In this series I’d like to touch several very important topics which are way too often assumed, taken for granted or misunderstood. When we refer to the quality of service (QoS) , service levels, QoS assurance, QoS guarantee etc. what exactly do we mean by that? Here is the definition from Wikipedia:
Quality of service (QoS) is the overall performance of a telephony or computer network, particularly the performance seen by the users of the network. To quantitatively measure quality of service, several related aspects of the network service are often considered, such as error rates, bandwidth, throughput, transmission delay, availability, jitter, etc.
First of all, we see where this definition comes from: from telephony and computer networks, the areas which were the probably the first where a notion of quality became important. We expect certain quality of voice services and the telephony and later computer networks became the conduits of these services. Second, while we talk about quality it is always quantitative.
It could and should be measured, communicated, compared. Third, it is not a single parameter or attribute, depending on services, the quality parameters could be quite different. While end users may treat quality subjectively (“You are breaking up”), there are always numbers behind it (degree of jitter, error rates, number of dropped packets etc).
So if there are metrics which could be measured then we could monitor the quality, identify deviations and then correct it, right? Only if it was that easy. Let’s start with measuring, probably the most advanced area of managing quality.
First, which particular parameter(s) to measure? If it is a voice service then everything which impacts clarity of the voice plays a role. E.g., number of dropped packets or high error rates cause re-transmisson of packets (in telephony it could manifest itself as a clipped speech, “breaking up” etc) and depending of degree of interference jitter may occur, I.e. variance of transmission latency which will cause unpleasant delays or echo effects.

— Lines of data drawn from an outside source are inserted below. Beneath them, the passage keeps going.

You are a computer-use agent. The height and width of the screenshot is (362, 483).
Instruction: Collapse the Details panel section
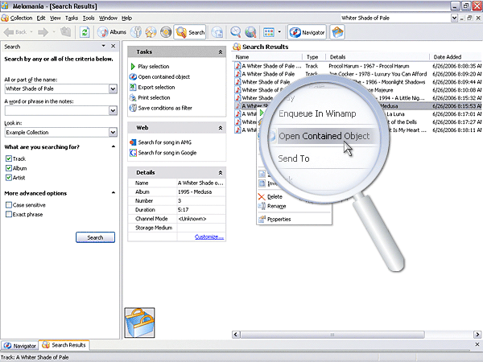[221, 173]
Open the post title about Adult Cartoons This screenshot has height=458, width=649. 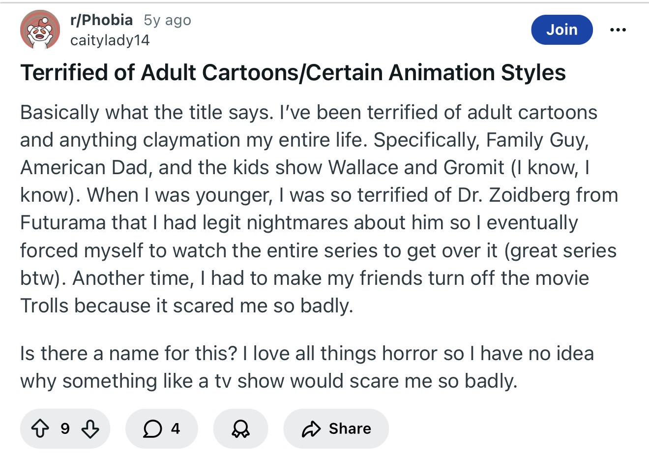(293, 73)
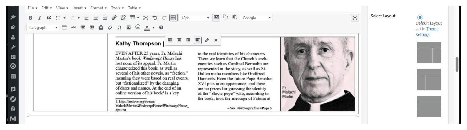Open the emoticons picker
Image resolution: width=467 pixels, height=130 pixels.
[138, 27]
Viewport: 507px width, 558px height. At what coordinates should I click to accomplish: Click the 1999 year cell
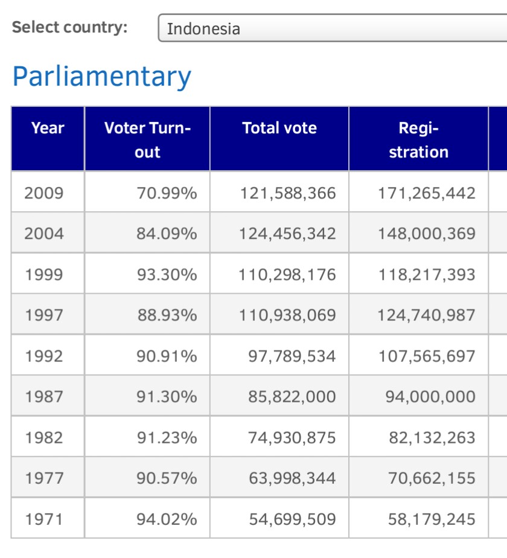pyautogui.click(x=44, y=274)
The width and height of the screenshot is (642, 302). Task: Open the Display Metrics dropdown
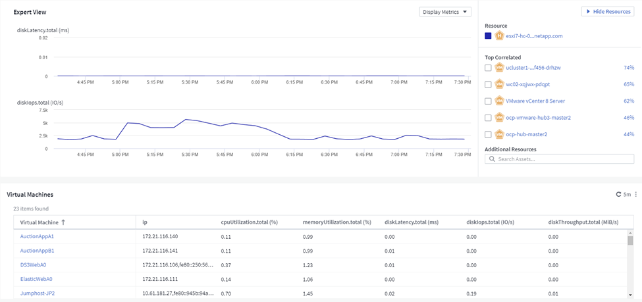tap(445, 12)
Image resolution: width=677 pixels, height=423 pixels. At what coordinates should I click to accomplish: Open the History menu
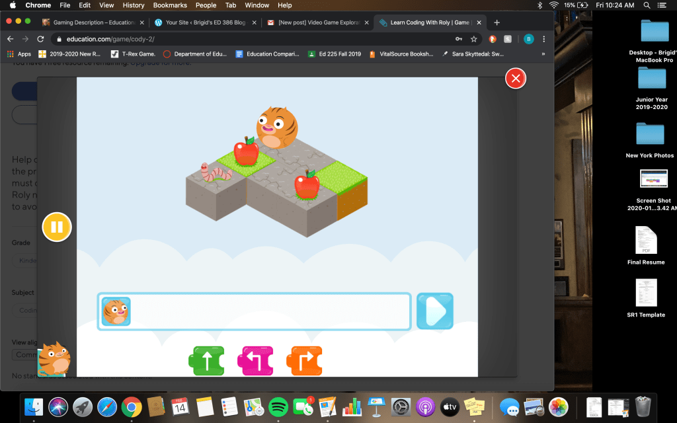point(134,5)
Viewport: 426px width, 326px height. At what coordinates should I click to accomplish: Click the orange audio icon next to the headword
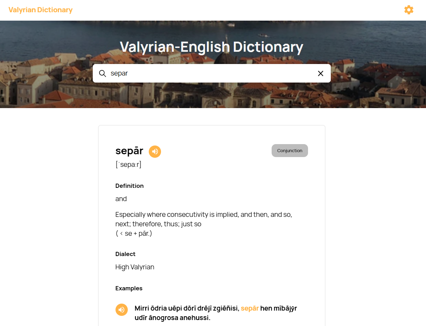[155, 151]
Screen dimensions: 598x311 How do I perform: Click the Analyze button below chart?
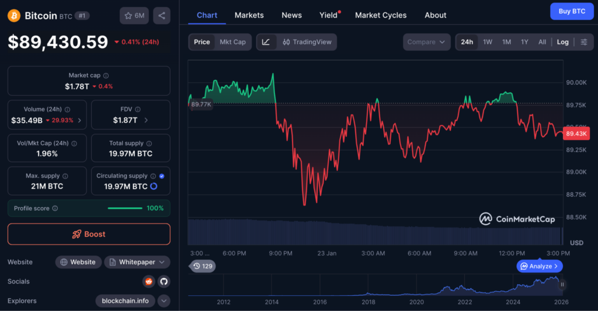540,266
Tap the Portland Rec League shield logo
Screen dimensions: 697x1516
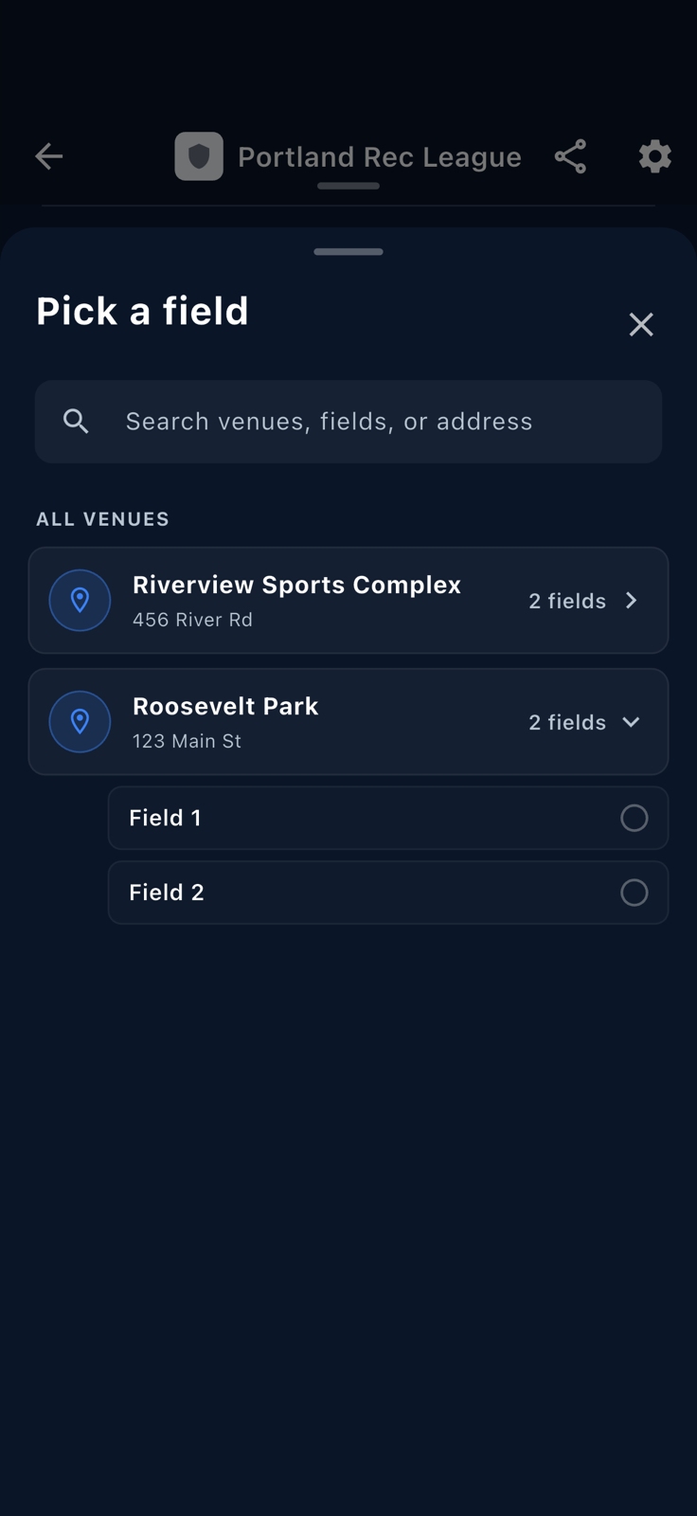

So, one could start measuring the number of dropped packets at ingress or egress points and then derive some quality parameters. But packets travel across multiple hops and even if you have some bad network path, you can have a redundant route, a large buffer etc which may compensate for lost packets and the end user quality will be acceptable. So, not every parameter which impacts quality can be easily interpreted and acted upon.
So, to get closer to an end user it could be important to measure communication delays between end points – where the service originates and where it is delivered. But then you have to establish the collection points at practically every end point (hint: try to guess how many voice end points exist in today phone or computer networks).
But even we overcome the challenge of scale and collected all this data how to use them to guarantee quality? If you look for the most reliable computer network provider examine carefully what they put into their service level agreements. Usually it is availability (these days measuring and guaranteeing uptime is relatively easy), throughput (again, dedicating line bandwidth can be accomplished even if expensive) or error rate (measured at some egress network points).
Do these measurement guarantee quality? Only to certain extent but very rarely a provider will guarantee a fixed response time end-to-end. Why? Because there are too many factors impacting delays and a provider cannot be responsible for say a bug in the communication application where a sloppy coder forgot to remove a debugging wait loop causing 1 sec delay between every packet or lack of memory in virtual machine causing swapping and huge delays.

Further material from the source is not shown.